So awhile back I came here asking for help trying to read in data from a webpage, more specifically the HTML. I was running into an issue where the data wasn't actually being read (as if it hadn't loaded in). I had to put the program aside for awhile as life got busy, but I finally have time to come back to it.
The page I am trying to read in looks like this (it's a roster and there are many of them, each for a different clan)
http://worldoftanks.com/community/clans/1000000954-SAC/
Now I initally tried using code like the following
WebClient myWebClient = new WebClient(); // Create a new WebClient instance.
string dataDownloaded = "";
try
{
byte [] myDataBuffer = myWebClient.DownloadData(input [i]);
//download the Web resource and save it into a data buffer.
dataDownloaded = Encoding.UTF8.GetString(myDataBuffer); //moves the downloaded data to the string variable
}
catch (Exception error)
{
MessageBox.Show(error.ToString());
}
Unfortantly this would not work, and instead of reading in HTML like this (this is just what one of the many lines look like, up to 100 players per clan, so up to 100 of these clumps of code)
<TD class="number t-number">1</TD>
<TD class="name t-name b-user js-rendered-template"><A href="/community/accounts/1000391751-AgentAlaskan/">AgentAlaskan</A></TD>
<TD class="role js-role js-rendered-template">Soldier</TD>
<TD class="member_since js-member-since js-rendered-template">21.06.2011</TD></TR>
<TR class="even clan-role-commander">
All I would get would be something like this (note there should be a space after "member_since ..." but it messed up the quote)
<tbody id="member_table_container"> <tr class="js-template js-hidden"> <td class="number t-number"></td> <td class="name t-name b-user"></td> <td class="role js-role"></td> <td class="member_since js-member-since"></td> </tr> </tbody>
Well I searched around the web trying to find a way to read this data. I was pretty sure it had to deal with javascript, or something like that. Then finally I stumboled on a piece of code that worked for my needs. The code looks like this (Sorry for format, copied straight from my program)
namespace WoTClanRead_3v3
{
//==========================================================================================
class readInClanRoster
{
//------------------------------------------------------------------------------------------
private string GeneratedSource
{
get;
set;
}
//------------------------------------------------------------------------------------------
private string URL
{
get;
set;
}
//------------------------------------------------------------------------------------------
public string GetGeneratedHTML (string url)
{
URL = url;
Thread t = new Thread(new ThreadStart(WebBrowserThread));
t.SetApartmentState(ApartmentState.STA);
t.Start();
Cursor.Current = Cursors.WaitCursor;
t.Join();
Cursor.Current = Cursors.Default;
return GeneratedSource;
}
//------------------------------------------------------------------------------------------
private void WebBrowserThread ()
{
WebBrowser wb = new WebBrowser();
wb.Navigate(URL);
wb.DocumentCompleted += new WebBrowserDocumentCompletedEventHandler(wb_DocumentCompleted);
while (wb.ReadyState != WebBrowserReadyState.Complete)
Application.DoEvents();
//Added this line, because the final HTML takes a while to show up
GeneratedSource = wb.Document.Body.InnerHtml;
wb.Dispose();
}
//------------------------------------------------------------------------------------------
private void wb_DocumentCompleted (object sender, WebBrowserDocumentCompletedEventArgs e)
{
WebBrowser wb = (WebBrowser) sender;
GeneratedSource = wb.Document.Body.InnerHtml;
}
//------------------------------------------------------------------------------------------
}
//==========================================================================================
}
Well initally the code worked out great, it was finally read in the data, that for the longest time I was having to go to the developing tools in IE and save a .txt file that the program would parse and get the data I required.
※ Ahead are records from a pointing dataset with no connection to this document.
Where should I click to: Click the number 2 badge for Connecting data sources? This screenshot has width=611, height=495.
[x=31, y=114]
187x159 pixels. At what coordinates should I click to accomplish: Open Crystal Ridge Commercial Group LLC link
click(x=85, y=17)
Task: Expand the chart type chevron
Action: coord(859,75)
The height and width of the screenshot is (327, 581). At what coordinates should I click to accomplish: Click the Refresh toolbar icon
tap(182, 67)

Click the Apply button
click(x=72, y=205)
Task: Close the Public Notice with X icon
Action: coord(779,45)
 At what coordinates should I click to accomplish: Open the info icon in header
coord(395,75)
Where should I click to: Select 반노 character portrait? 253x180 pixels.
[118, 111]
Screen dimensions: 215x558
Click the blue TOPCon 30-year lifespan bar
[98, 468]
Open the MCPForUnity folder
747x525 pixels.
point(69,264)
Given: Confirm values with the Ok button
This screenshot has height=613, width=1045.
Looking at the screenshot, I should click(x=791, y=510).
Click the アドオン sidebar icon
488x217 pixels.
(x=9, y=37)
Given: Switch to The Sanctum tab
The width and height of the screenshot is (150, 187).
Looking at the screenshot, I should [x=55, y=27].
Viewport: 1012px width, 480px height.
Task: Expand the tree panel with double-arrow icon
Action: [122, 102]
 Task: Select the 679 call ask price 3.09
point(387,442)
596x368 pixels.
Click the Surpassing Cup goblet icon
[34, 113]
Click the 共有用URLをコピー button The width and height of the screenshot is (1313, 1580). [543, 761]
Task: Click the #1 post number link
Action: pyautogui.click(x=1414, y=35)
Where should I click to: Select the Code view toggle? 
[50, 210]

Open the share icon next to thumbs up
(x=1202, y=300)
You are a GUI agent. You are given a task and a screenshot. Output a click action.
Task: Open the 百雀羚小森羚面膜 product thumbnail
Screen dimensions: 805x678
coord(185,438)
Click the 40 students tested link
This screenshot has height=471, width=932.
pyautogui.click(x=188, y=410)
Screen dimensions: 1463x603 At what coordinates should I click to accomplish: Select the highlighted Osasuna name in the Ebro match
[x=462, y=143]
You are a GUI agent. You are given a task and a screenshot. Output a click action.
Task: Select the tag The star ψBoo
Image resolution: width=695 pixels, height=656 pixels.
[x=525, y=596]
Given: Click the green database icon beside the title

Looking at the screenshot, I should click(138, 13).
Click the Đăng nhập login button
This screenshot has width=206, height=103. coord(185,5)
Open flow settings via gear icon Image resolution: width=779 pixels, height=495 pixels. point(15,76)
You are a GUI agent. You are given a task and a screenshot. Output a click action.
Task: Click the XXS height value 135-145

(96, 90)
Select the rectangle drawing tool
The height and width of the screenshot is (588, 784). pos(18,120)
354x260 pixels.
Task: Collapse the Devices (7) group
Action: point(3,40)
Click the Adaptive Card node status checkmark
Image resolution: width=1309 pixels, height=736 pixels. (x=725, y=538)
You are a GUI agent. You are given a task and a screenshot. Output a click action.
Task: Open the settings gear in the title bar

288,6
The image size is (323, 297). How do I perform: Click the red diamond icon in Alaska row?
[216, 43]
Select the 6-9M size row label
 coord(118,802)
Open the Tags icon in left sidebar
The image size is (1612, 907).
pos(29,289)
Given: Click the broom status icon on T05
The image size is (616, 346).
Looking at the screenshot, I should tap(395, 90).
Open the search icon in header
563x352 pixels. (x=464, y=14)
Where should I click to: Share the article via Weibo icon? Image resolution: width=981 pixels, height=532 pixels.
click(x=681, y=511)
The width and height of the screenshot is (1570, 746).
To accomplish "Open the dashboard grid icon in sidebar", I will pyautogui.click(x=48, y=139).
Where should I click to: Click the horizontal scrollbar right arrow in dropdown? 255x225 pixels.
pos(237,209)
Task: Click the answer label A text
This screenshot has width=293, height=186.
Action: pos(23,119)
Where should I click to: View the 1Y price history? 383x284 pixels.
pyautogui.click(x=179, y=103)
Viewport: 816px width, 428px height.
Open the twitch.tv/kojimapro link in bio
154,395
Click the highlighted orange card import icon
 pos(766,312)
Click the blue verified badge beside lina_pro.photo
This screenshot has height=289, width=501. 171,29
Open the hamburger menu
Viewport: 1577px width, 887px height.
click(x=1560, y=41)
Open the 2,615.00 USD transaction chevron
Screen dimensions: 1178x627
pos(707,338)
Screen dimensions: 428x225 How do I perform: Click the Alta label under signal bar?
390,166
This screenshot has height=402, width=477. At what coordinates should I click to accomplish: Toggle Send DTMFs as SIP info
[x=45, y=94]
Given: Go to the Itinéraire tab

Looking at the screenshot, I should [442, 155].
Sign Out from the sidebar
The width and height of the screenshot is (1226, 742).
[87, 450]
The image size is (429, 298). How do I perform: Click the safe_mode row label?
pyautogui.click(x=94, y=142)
There are two problems with this code however. One I really don't fully understand how it works, and this leads to my second problem. For some reason, sometimes the page will still not load in properly and I won't get the code i need (it will act like that 2nd quote I pasted above)
So I assume, "oh the page didn't load up, let's run it again". Well then I stumboled on a problem. If the page doesn't load (I determine this by taking the data read in from the string, and parse it, and if it realizes it can't find any player's links, then it didn't get the full page), I stop the process of parsing, and I ask the user to try again.
Try again meaning click the button that starts the process again, and go over the whole process. Well the problem I have noticed lately is that if it fails once, it will fail again, and on the third try, the program pretty much locks up.
If you notice in the code, there's code for a wait cursor, kind of like a debugging tool. On that third try, the cursor never goes back to default, and based on what I know from coding, it's as if it gets stuck in the while loop.
So my question now is, why is this happening? And can someone help explain to me this code I found on the web? Thanks in advance for the help
(sorry this was a lot, but I feel good details help explain the situation better).